Société

JO 2024 : les sans-abris sont priés d’aller faire un tour en province

En vue des Jeux Olympiques de 2024, l’État a lancé depuis la mi-mars un plan de relocalisation des migrants et sans domicile fixe installés en région parisienne vers le reste du territoire français. Ce plan concerne toutes les régions sauf la Corse et les Hauts-de-France. Olivier Klein, ministre du Logement a déclaré, mardi dernier devant l’Assemblée nationale que cette décision du gouvernement, piloté par le ministère de l’Intérieur, était motivé par la récalcitrance des hôteliers franciliens à accueillir les demandeurs d’asile et autres sans-papiers en vue des prochains évènements sportifs qui auront lieux à Paris. Pour organiser l’évacuation de tous ces sans domicile fixe, l’exécutif a demandé aux préfets leur déplacement en province via différents programmes plus ou moins imposés appelés autrement « sas d’accueil temporaires régionaux ». Dans les Pyrénées-Atlantiques, par exemple, le préfet a lancé un appel à projet pour reloger 50 immigrés sur la base du volontariat, comme le montre ce document, publié au recueil des actes administratifs en fin février 2023. Ces « sas » sont censés les accueillir provisoirement pour une durée de trois semaines, avant de leur permettre d'être relogés dans un centre d’accueil. Néanmoins, la création de ces « sas » ne sont pas tous basés sur la base du volontariat, comme la création de l’un d’entre eux dans la commune de Bruz près de Rennes. Le maire divers gauche de cette petite ville de 18 000 habitants a d’ailleurs fait part de son mécontentement. Le terrain choisi longerait une voie ferrée et a déclaré qu’il était « pollué par des hydrocarbures et des métaux lourds ».

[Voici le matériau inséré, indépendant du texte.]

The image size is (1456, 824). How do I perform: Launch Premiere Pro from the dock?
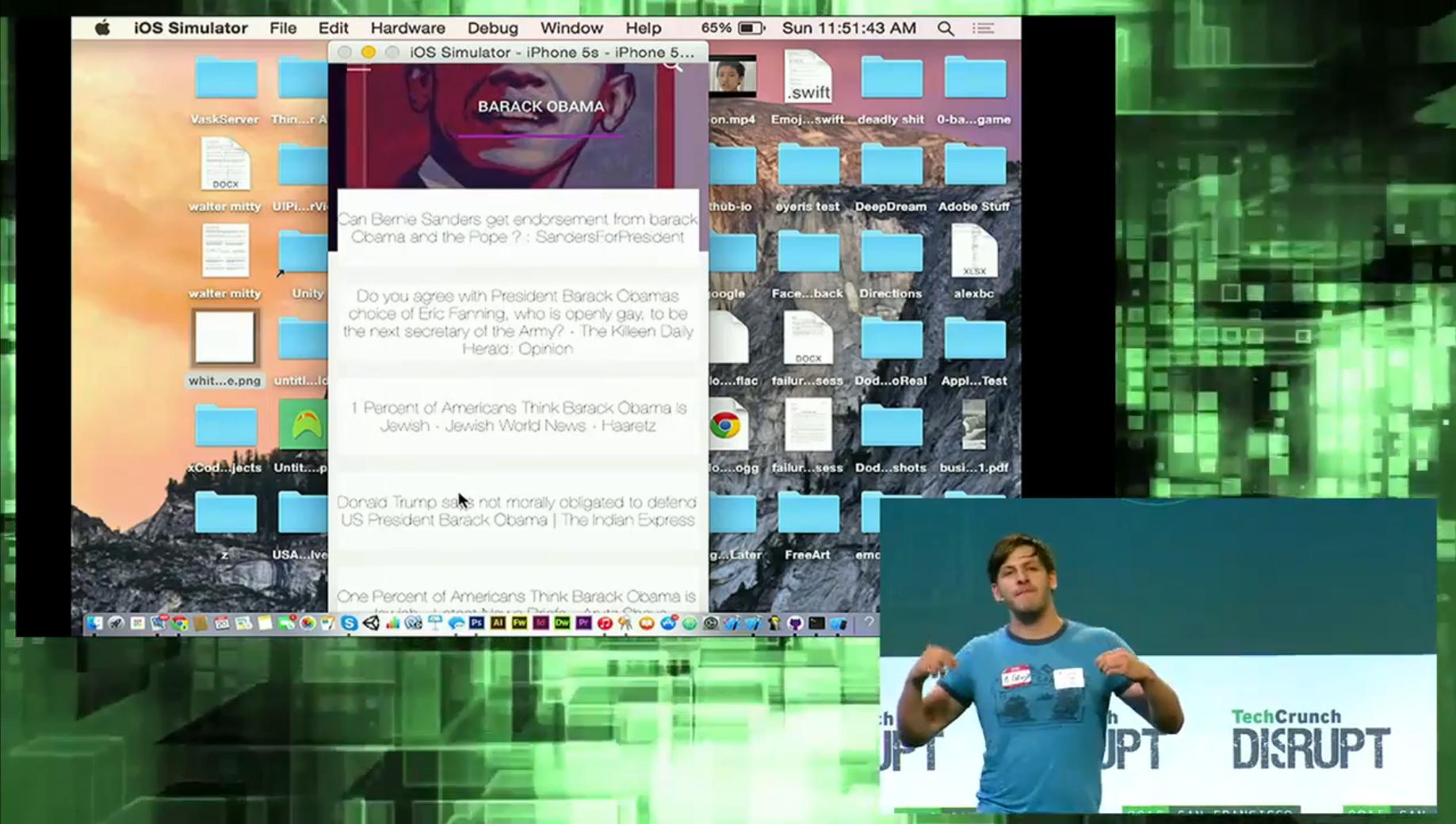583,623
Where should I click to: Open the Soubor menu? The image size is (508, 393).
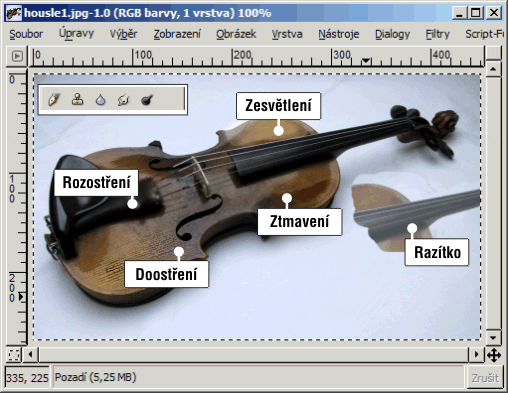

L’efficacité du plan mis en doute

Malgré les justifications d’Olivier Klein citées plus haut, la raison de ce plan serait plutôt de montrer la plus belle image possible de Paris, et donc de la France, en cachant la misère humaine aux yeux de ces riches touristes qui auront l’occasion de venir ici pour assister à ce spectacle dont le prix fait polémique. Néanmoins, l’on peut douter des résultats espérés de ce plan. Comme le montre ce rapport parlementaire « sur les migrations, les déplacements de populations et les conditions de vie et d’accès au droit des migrants, réfugiés et apatrides en regard des engagements nationaux, européens et internationaux de la France » publié en 2021, la dernière fois que le gouvernement a tenté de relocaliser des demandeurs d’asile en région, un quart de ces derniers ont refusé d’être relocalisés, d’autres sont tout simplement revenus en île-de-France sans que l’on sache précisément leur nombre exact. Selon un rapport de l’INSEE de mars 2023, il y aurait près de 7 millions d’immigrés en France dont une importante proportion se trouverait dans la région parisienne. Tous ne sont pas des sans-abris, loin s'en faut, mais au vu de ces faits, on peut douter de la capacité de l’État à débarrasser Paris de toutes ces tentes Quechua qui inondent le périphérique parisien au nord de la ville.

 Quelles conséquences pour les territoires

L’accueil de ces migrants sur les territoires est par ailleurs loin d’être toujours bien accueillis par les populations riveraines, comme l’ont montré les exemples de Saint-Brévin et Callac. Si le directeur de l’Office français de l’immigration et de l’intégration considère que les évènements de Saint-Brevin furent un « épiphénomène », au regard de l'ampleur de ce nouveau plan, les risques de mouvements de protestation localisé sont élevés. D’autant que Gérald Darmanin, ministre de l'Intérieur, a avoué que l’État n’avait pas les moyens d’assurer la protection des élus locaux. Or, les citoyens en colère qui refusent d’être les victimes d’un plan de communication digne de Tintin au pays de Soviet risquent bien d'en donner du fil à retordre à leurs élus.